Not exactly, at least, not everywhere.

“The county’s comprehensive land use plan, Plan Chatham, has already indicated many areas that we want to remain low density,” LaMontagne said. “So, these two things are opposing each other.”

For a county-operated sewer system to work in areas such as Briar Chapel, Chatham would need to authorize further development to establish the minimum community density standards necessary for a functional plant. Briar Chapel is a “compact residential” area, according to the county’s land use plan. It’s not approved for major expansion.

“And the public has been very clear in Chatham that they want to avoid that,” LaMontagne said. “... Plan Chatham has clearly stressed that we would like development to occur in the towns, that was a major goal of the plan — to focus development on the towns. That’s where you can have higher density; that’s where the infrastructure supports it; that’s why the towns are better equipped to handle development like that.”

For developers in Chatham’s unincorporated areas, then, it’s safe to assume the county will not arrive to shore up wastewater systems any time soon.

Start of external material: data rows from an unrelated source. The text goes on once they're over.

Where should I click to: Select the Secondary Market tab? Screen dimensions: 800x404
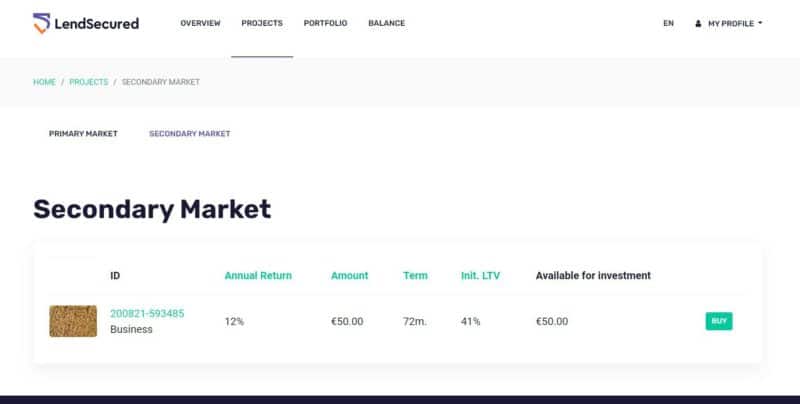[x=190, y=134]
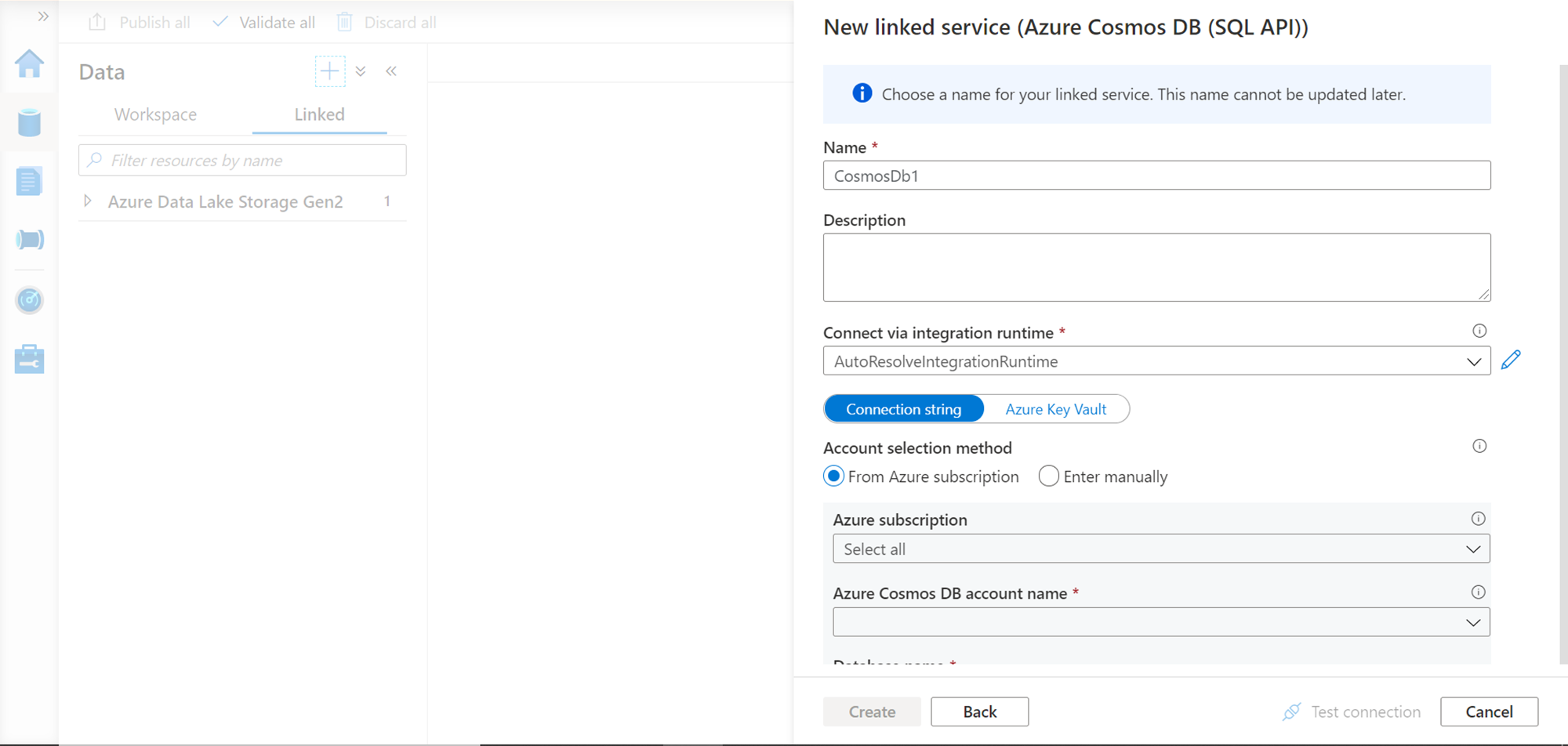
Task: Expand the Azure Data Lake Storage Gen2 node
Action: tap(88, 201)
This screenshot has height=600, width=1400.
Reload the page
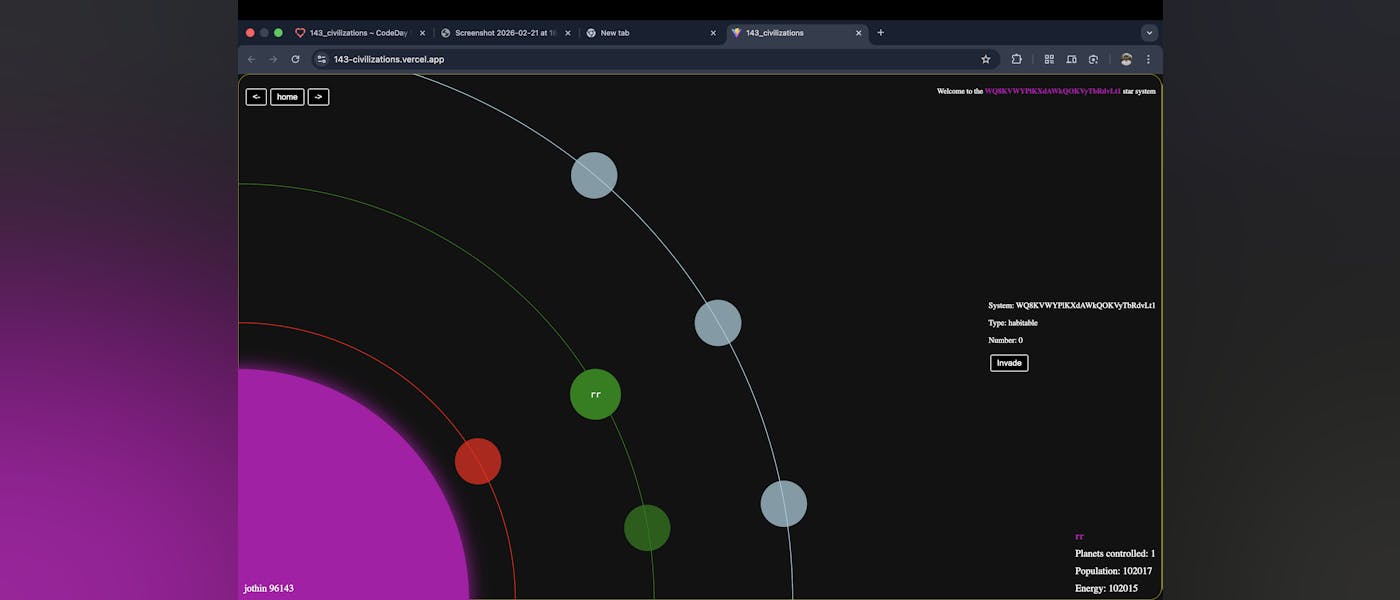pyautogui.click(x=295, y=59)
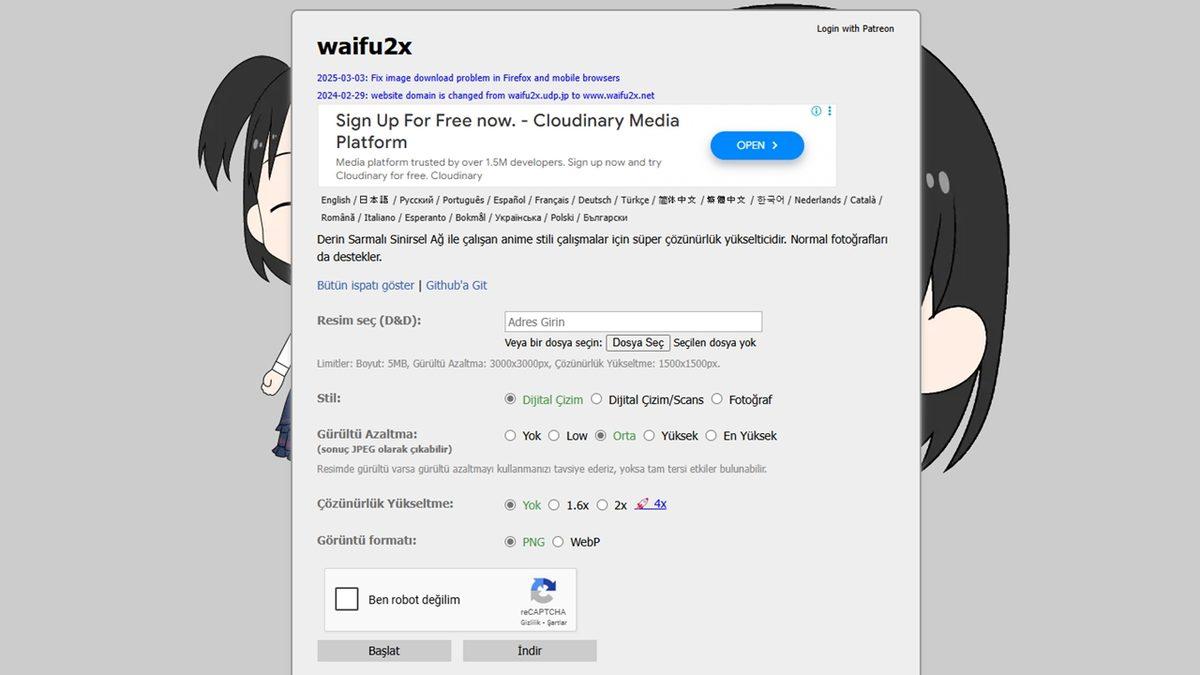This screenshot has width=1200, height=675.
Task: Open the Github'a Git link
Action: coord(456,285)
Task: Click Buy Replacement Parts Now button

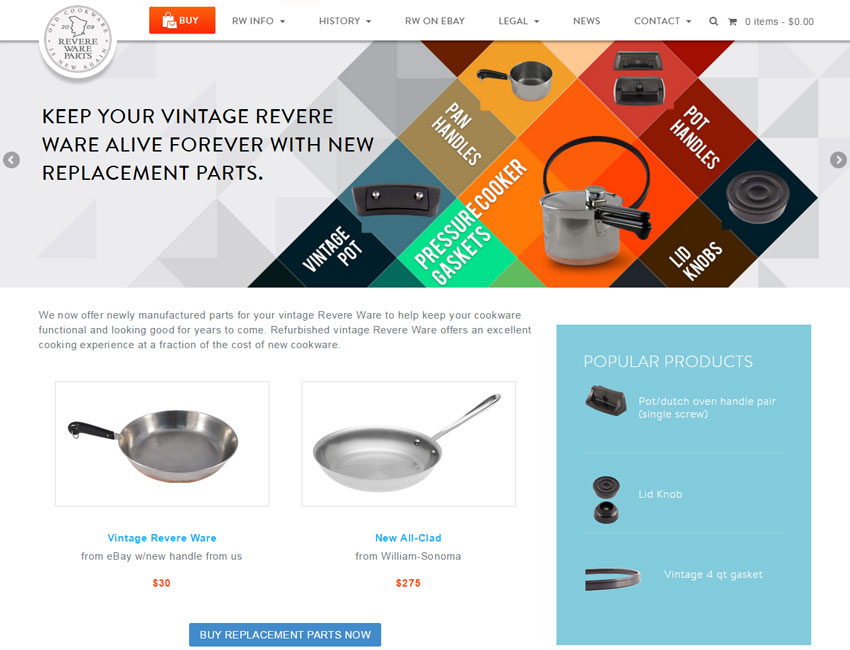Action: (285, 634)
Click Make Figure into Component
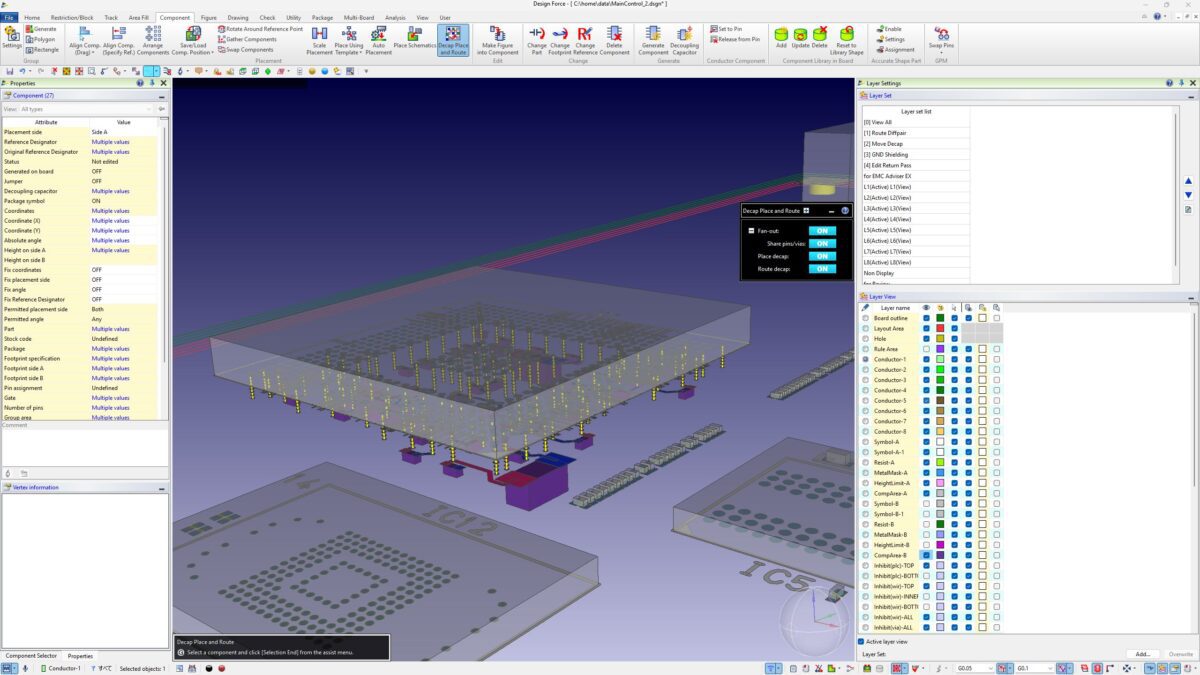This screenshot has height=675, width=1200. coord(497,42)
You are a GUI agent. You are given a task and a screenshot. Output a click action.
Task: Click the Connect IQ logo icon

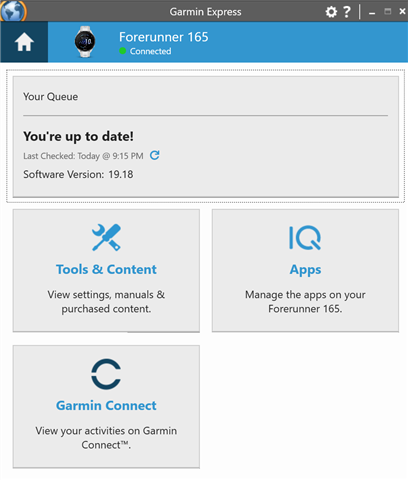pyautogui.click(x=305, y=238)
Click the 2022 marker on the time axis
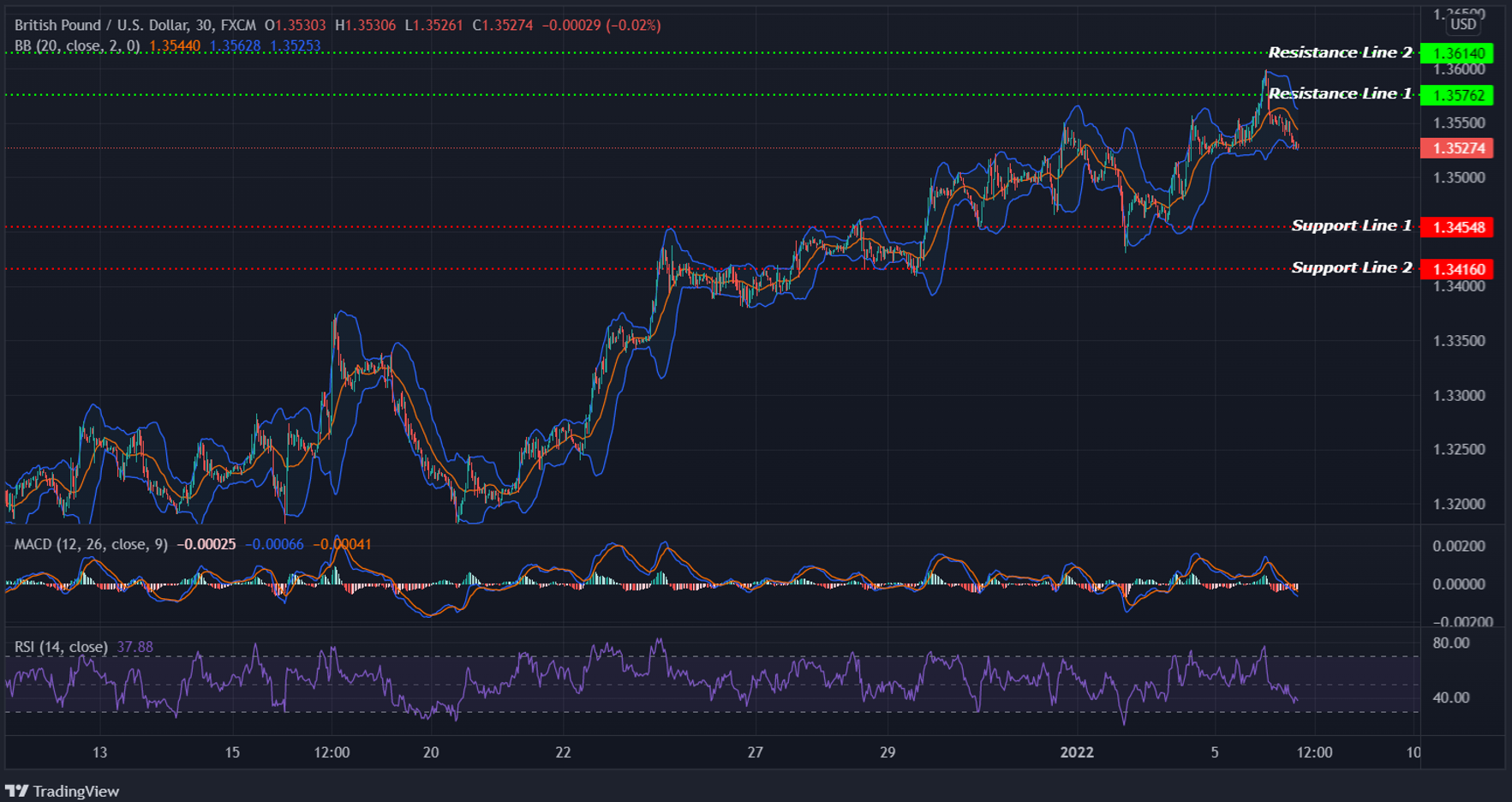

“You’d have to have a way to have more density, that’s the long and short of it,” LaMontagne said. “And that would take making sure the roadways can handle it, and making sure that our ordinances allowed higher density, all of those things.”

In other words, more pieces would have to fall in place than it’s realistic to expect.

As for environmentalists frustrated with private wastewater plant operations, LaMontagne suspects they would recant pleas for county-run sewage after studying the ramifications for unincorporated lands.

“Just to be clear, any environmentalist you may be hearing from who would say they would love to see the county take over that wastewater because it’s better than dealing with these private entities,” LaMontagne said, “they would also be the ones that would be opposed to us having a high density in that area.”

Still, LaMontagne emphasizes that he understands where Chathamites are coming from.

“It’s not a knock on anyone, but this is a complex issue,” he said. “People think utilities are very simple, because they happen just automatically. And I love that utilities are that way ... It’s much simpler to say, ‘Oh, just let the county take it over.’ But it can’t really work that way. Overall, providing wastewater has a lot of implications.”